[Supplied data Boundary: Start]

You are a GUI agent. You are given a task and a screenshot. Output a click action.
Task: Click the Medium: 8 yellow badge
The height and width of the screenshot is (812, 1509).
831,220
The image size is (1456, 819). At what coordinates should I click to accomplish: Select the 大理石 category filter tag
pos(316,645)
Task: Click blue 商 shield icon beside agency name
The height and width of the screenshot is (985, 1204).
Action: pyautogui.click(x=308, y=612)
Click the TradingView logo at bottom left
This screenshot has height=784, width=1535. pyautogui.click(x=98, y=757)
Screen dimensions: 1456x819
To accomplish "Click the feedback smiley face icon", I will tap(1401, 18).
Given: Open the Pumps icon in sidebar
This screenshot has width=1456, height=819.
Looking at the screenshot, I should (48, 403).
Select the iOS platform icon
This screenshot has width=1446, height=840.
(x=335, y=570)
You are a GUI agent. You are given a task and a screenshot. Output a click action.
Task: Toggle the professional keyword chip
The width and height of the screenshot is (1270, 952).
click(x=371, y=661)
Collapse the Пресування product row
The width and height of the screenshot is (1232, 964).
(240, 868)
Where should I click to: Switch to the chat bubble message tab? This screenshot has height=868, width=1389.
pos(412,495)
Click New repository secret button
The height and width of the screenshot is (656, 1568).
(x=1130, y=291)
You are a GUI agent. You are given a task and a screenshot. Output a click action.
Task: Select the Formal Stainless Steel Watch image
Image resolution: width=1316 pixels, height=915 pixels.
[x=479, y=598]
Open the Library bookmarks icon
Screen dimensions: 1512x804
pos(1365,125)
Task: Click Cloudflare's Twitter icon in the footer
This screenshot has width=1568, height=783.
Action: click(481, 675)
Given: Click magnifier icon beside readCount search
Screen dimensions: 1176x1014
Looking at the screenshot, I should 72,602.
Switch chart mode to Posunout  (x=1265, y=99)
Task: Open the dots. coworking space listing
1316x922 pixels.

[Supplied data Boundary: End]

*What the task requires*:
Once you have counted the lines of the records that contain the word "Open", give the count and nothing else.

*Completed exercise*:
3